Top part has no base and the white cream is NYX Jumbo Pencil in Milk to show the color off more better.

[left to right]{down to up}
Joyous (Beauty Blush Powder)

Dollymix

Peachykeen

Margin

Breezy

Cantaloupe (Pro)












Close up


----------



## xtiffanyx (Jul 24, 2008)

Here's Sunbasque on the left, Pink Swoon on the right.
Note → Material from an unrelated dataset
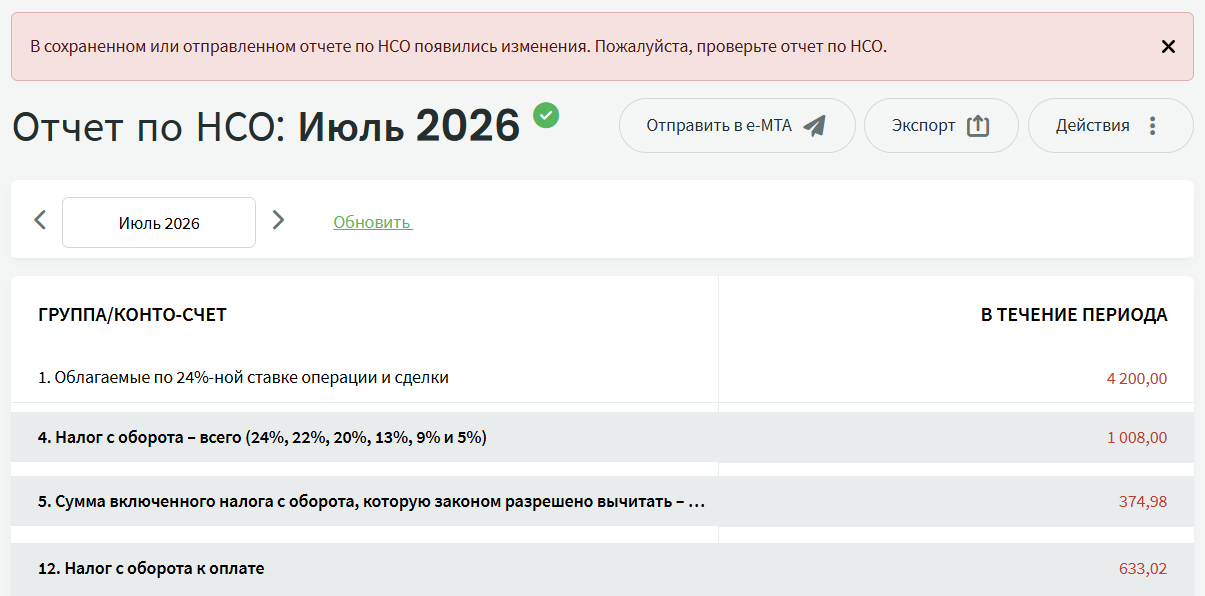Click the Отправить в e-MTA button
This screenshot has height=596, width=1205.
(x=737, y=126)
I had to apply Pink Swoon pretty heavily to make it more noticeable in this picture which is why it looks a little chalky here



.


----------



## La_Mari (Jul 24, 2008)

Canteloupe looks nice.


----------



## savvywoman (Jul 24, 2008)

I want sunbasque &amp; cantaloupe!! Pink swoon is more pink than I thought LOL !! Thanks !


----------



## internetchick (Jul 24, 2008)

Peachykeen looks so pretty!


----------



## Gleam84 (Jul 29, 2008)

Never done swatches before, so these came out kinda crappy.
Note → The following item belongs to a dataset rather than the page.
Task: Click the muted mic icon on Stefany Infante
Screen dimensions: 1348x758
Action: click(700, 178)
Seems I fall in love with LE blushes



Everything else is limeted edition except Margin.

With flash






In natural light without flash






(Left to right)

Pearl Sunshine, Eversun, Margin, Nuance, Dainty, Spaced Out, Hipness, Sweetness

All blushes in natural light without flash






(Top row, lef to right):

Eversun, Margin, Nuance, Dainty

(Bottom row, left to right):

Pearl Sunshine, Sweetness, Hipness, Spaced Out


----------



## laurafaye (Jul 29, 2008)

Peachykeen looks gorgeous.


----------



## Jworion (Aug 1, 2008)

MM Dainty looks so pretty!


----------



## CellyCell (Aug 1, 2008)

Thanks, Kirsi - eversun looks nice...


----------



## Killah Kitty (Aug 17, 2008)

Dollymix is beautiful!!


----------



## msmegz (Aug 20, 2008)

Thanks for these! I had been thinking of getting Dollymix, and this just makes me want it even more.


----------



## x33cupcake (Aug 20, 2008)

thanks for the swatches everyone!


----------



## Sarah84 (Aug 22, 2008)

Oooh really wish i had got Joyous now


----------



## Sunshine80 (Aug 23, 2008)

I love peachykeen and cantaloupe


----------



## theNotice (Sep 14, 2008)

Originally Posted by *CellyCell* /img/forum/go_quote.gif Top part has no base and the white cream is NYX Jumbo Pencil in Milk to show the color off more better. Great idea with using a white base!! Thank you so much - it's always a ton easier for me to really see what colours look like when I can compare them to white, instead of skin!!


----------



## magneticheart (Sep 14, 2008)

Dollymix is so pretty!


----------



## AVfan (Dec 13, 2008)

Peachykeen and Margin and gorgeous!


----------



## Jimena (Apr 21, 2009)

I love MAC blushes


----------



## paulinha-br (Sep 11, 2009)

Pink Swoon is perfect!!!


----------